Japanese spacecraft bombed Asteroid Ryugu and barely moved

Through searchgate.net

Back in September of 2019, NASA and the European Space Agency (ESA) announced plans to detonate the Double Asteroid Retrieval Test (DART) spacecraft directly into an asteroid in 2024 to see if it has any effects.

The logic behind that mission is to see if there is any way to avoid an Earth-bound asteroid and prevent a gargantuan massacre. .

In August of 2019, as NASA prepared for the asteroid “Colossal God of Chaos” – which could enter Earth in the year 2068 – no one but Elon Musk said, ” a huge rock eventually hitting the Earth and we currently have no protection. ”

Which makes this latest news from JAXA, a Japanese equivalent of NASA, about their Hayabusa2 mission with the asteroid Ryugu a bit difficult.

Unveiled in a meaningful presentation at the Lunar and Planetary Science Conference on March 15 by Tokyo University planetary science professor Gaku Nishiyama, the fact was that the Japanese spacecraft Hayabusa2 fired a 5.5-pound bullet at high speed using cost a 10-pounder with an asteroid didn’t even flinch.

The shot was supposed to perform an artificial impact broadcast operation, i.e. generate a fake impact crater, allowing JAXA to perform a seismic test on Ryugu.

What really happened was that the bullet, Small Carry-on Impact (SCI), left a crater that was about 33 feet across, but instead of sending impressive waves through Ryugu, the asteroid almost directly shifts its shoulders.

“A large stone was expected to move,” Nishiyama said. “However, no major movement of a boulder was observed.”

Related: Look at the most potentially dangerous asteroid to pass the earth in 2021

Significant surface change was expected to be induced by the impact-induced seismic waves; however, boulders remained in almost the same place.

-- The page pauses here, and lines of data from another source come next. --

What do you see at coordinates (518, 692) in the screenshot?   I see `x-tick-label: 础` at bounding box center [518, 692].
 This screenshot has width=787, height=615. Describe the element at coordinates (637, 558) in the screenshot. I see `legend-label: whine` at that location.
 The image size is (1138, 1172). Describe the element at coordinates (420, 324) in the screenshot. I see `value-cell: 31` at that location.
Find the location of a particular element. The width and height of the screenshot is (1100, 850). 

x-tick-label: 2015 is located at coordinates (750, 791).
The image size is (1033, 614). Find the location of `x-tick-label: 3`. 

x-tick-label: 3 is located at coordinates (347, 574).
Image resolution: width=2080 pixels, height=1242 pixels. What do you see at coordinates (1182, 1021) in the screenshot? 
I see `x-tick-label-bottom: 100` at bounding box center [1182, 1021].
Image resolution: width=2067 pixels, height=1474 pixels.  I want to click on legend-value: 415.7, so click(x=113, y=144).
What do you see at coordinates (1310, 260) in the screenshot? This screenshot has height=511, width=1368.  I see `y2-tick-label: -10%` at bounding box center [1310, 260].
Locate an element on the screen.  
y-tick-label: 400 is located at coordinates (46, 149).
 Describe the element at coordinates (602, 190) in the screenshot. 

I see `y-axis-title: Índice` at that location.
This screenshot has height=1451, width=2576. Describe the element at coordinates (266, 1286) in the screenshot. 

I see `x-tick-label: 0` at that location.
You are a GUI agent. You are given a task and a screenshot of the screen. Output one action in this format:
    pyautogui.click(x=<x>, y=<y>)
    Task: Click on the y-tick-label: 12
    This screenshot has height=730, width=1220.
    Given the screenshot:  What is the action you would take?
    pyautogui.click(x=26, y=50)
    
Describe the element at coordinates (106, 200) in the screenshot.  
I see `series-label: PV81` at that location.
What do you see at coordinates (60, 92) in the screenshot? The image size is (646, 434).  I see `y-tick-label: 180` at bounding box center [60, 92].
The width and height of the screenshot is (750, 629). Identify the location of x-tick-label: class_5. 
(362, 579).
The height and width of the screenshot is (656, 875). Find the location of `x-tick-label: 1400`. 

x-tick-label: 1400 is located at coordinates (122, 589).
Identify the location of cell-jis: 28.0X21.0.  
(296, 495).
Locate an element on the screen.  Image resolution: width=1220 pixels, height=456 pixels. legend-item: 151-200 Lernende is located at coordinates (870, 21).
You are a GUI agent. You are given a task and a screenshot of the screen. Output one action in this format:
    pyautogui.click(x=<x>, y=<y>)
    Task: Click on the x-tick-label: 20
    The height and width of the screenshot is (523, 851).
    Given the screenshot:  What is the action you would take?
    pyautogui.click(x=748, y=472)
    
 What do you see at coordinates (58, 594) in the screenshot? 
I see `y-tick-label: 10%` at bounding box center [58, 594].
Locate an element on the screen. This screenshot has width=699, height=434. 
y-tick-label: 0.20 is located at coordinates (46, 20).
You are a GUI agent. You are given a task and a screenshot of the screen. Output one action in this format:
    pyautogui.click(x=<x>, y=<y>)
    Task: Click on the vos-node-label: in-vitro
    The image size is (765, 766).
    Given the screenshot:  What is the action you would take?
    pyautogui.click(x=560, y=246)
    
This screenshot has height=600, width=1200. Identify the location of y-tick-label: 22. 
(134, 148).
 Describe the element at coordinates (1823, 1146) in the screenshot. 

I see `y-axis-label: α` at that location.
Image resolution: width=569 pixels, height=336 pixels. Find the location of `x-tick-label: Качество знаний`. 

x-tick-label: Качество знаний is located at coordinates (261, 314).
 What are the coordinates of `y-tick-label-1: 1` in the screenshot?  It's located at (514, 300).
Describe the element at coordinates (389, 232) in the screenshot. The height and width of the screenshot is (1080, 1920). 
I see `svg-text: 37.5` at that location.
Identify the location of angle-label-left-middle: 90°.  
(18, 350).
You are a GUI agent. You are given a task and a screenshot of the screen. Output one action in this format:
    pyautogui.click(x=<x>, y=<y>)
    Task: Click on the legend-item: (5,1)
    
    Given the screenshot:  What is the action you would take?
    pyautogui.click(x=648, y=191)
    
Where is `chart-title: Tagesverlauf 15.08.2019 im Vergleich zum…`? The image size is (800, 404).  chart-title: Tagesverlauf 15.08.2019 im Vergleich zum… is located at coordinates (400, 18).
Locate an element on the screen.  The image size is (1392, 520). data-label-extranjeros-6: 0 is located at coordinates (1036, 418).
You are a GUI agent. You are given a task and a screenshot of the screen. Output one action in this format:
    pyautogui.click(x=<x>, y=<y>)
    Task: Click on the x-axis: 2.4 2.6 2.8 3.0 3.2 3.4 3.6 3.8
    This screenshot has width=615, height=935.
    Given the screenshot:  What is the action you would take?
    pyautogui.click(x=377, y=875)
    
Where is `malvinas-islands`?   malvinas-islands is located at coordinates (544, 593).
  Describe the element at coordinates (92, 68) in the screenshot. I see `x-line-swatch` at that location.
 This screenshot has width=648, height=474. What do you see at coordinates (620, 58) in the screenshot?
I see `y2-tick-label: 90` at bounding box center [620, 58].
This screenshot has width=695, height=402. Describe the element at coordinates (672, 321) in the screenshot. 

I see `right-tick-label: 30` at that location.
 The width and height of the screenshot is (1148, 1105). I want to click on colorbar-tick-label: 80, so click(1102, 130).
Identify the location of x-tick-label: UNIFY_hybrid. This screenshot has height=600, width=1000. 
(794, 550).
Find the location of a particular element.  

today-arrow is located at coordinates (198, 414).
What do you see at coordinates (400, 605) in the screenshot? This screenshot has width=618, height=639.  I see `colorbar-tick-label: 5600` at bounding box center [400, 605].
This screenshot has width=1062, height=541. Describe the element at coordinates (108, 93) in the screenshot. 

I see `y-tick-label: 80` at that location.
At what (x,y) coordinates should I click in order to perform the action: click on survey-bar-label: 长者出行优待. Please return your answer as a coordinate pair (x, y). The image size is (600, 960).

We perform seismic wave propagation simulations to resolve this apparent difference and to understand the physical properties of Ryugu. We show that surface changes are largely dependent on shallow subsurface.

Our findings suggest that the conversion of impact energy to seismic waves is less efficient than previously thought. The weakness of a powdery mildew regolith can limit an asteroid earthquake at the surface.

Based on this idea, we propose a shape as the surface moves on asteroids that consider the obscure properties of regolith. The lack of seismic vibration agrees with the mysterious discovery that boulders live inconsistently on other boulders.

Basically, what JAXA says is that the surface dust on Ryugu dissipates energy from seismic waves much better than expected.

The Daily Star reports…

… That leaves the question of what makes Ryugu the smallest pits. There is no atmosphere, no seismic activity in itself, and now it seems that the space rock cannot be shaken by external influences.

Images from the Hayabusa2 cameras show that Ryugu has fewer small scales on the surface than expected for an asteroid of its size, suggesting that something is moving dust into the pits to fill them.

As one of the members of NASA’s Double Asteroid Reversal (DART) Test, Professor Alan Fitzsimmons from Queen’s University Astrophysics Research Center in Belfast, said in December 2019, “We will get really bad once an asteroid effect. It may not be in our lives, but mother nature is in control when that happens. We need to do something about it. We need to move that asteroid so that it misses us and doesn’t hit us. “

Looks like we need a bigger DART spaceship.